Porta-aviões São Paulo terá primeiras provas em agosto

Depois de quatro anos fora de operação no Arsenal de Marinha, no Rio, o porta-aviões São Paulo (A-12) finalmente deixará o cais. Está previsto para agosto o início das primeiras provas de mar do navio-aeródromo brasileiro desde que foi para o estaleiro por causa de um acidente a bordo. Em maio de 2005, o rompimento de uma rede de vapor provocou um incêndio que matou três tripulantes. O reparo não levaria mais de seis meses, mas a Marinha decidiu então antecipar uma manutenção preventiva, que duraria dois anos. Novas avarias estenderam os trabalhos e só agora ele volta ao centro da Esquadra.

Com 266 metros de comprimento, 160 dos quais ocupados pela pista de pouso e decolagem dos caças Skyhawk, o São Paulo é a maior embarcação da Armada e o único porta-aviões da América do Sul. Em outubro de 2007, a maior parte dos reparos foi concluída e o navio chegou a reiniciar as operações, mas logo o eixo propulsor direito apresentou problemas e precisou ser substituído. Segundo a Marinha, só esta operação consumiu mais de um ano.

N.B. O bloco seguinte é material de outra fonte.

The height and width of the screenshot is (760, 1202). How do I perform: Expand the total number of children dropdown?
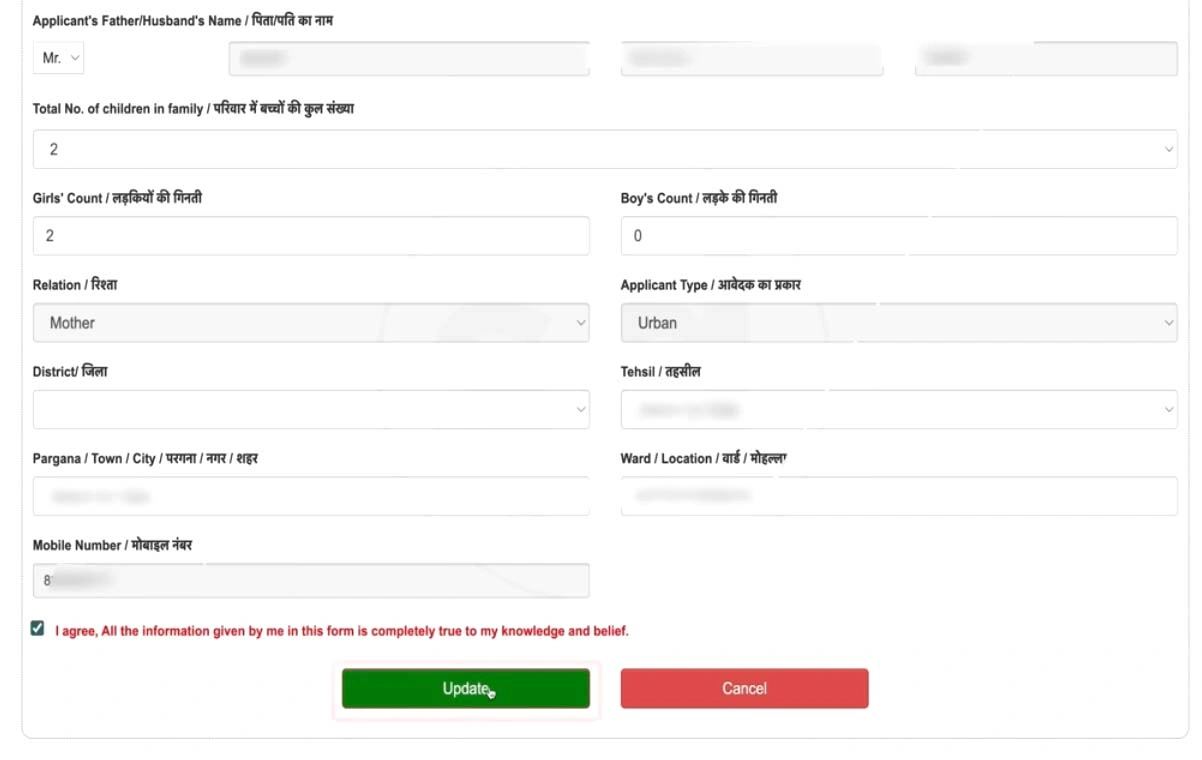(x=604, y=149)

Os militares então aproveitaram para modernizar a planta propulsora dos caças e revisar equipamentos, como as duas catapultas que impulsionam os aparelhos na decolagem. As redes de vapor que as alimentam foram recompostas e duas caldeiras tiveram todos os seus 1.500 tubos trocados. Cerca de R$ 80 milhões foram gastos na manutenção. A catapulta lateral ainda está passando por uma revisão geral, mas os oficiais e os mais de mil tripulantes já estão mobilizados num rigoroso programa de adestramento, com inspeções, treinamentos específicos e um programa de prevenção de acidentes.

Depois de quatro anos de instruções em terra, os pilotos voltam às manobras na pista do São Paulo. O navio vai ao mar em agosto ainda no programa de testes, que deve durar cerca de três meses, navegando entre o litoral paulista e o capixaba. Segundo a Marinha, só depois dessa etapa o São Paulo estará de volta às missões de treinamento com os demais navios da Esquadra.

Nesses últimos anos, ele fez falta. No ano passado, durante a Operação Unitas, não pôde ir ao cenário do exercício militar de Brasil, Argentina e Estados Unidos na costa brasileira, deixando o protagonismo para o porta-aviões americano "USS George Washington". Em maio, o presidente Lula pensou em lançar mão do São Paulo para o início das operações de extração de petróleo da camada pré-sal no campo de Tupi, mas teve de acompanhar por um telão do Rio.

Prestes a completar 50 anos, o São Paulo volta à ativa em meio ao esforço de reequipamento da Marinha no contexto da Estratégia Nacional de Defesa. A Força fez este ano aquisições importantes, com o novo navio ocenaográfico Almirante Maximiano. Custou quase R$ 80 milhões e vai atuar na Antártica.